Top of EXERCISE DATA

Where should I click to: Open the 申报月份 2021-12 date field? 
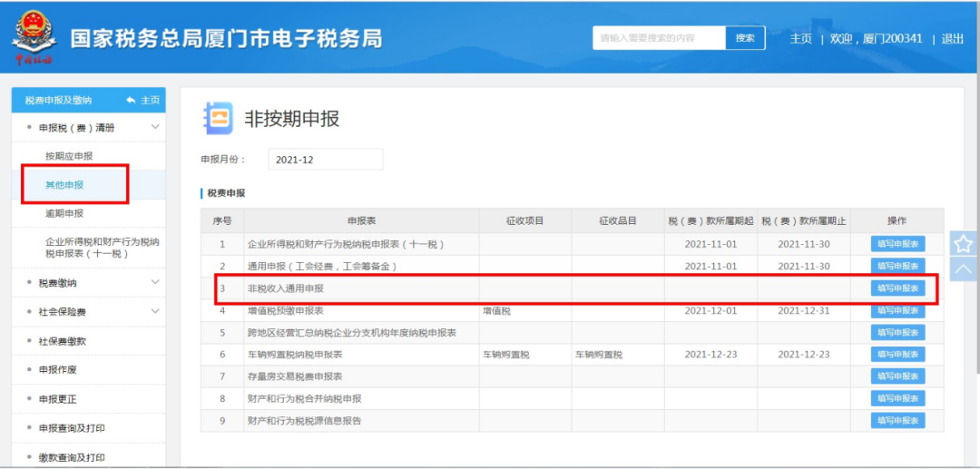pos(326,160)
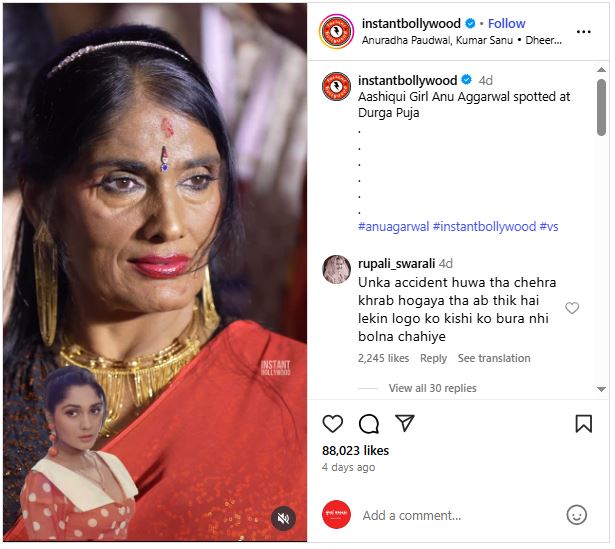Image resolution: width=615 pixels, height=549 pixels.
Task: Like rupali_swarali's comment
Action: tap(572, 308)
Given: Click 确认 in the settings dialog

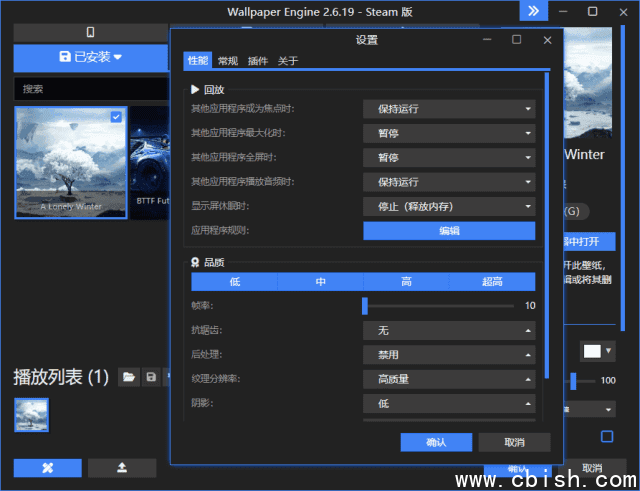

Bottom of EXERCISE DATA

WHAT YOU ARE ASKED TO DO: Each line above gets copied exactly; leave the pictures out.

TASK OUTPUT:
Where should I click to: Open the 申报月份 2021-12 date field? 
pos(326,160)
Image resolution: width=615 pixels, height=549 pixels.
Task: Like rupali_swarali's comment
Action: tap(572, 308)
Given: Click 确认 in the settings dialog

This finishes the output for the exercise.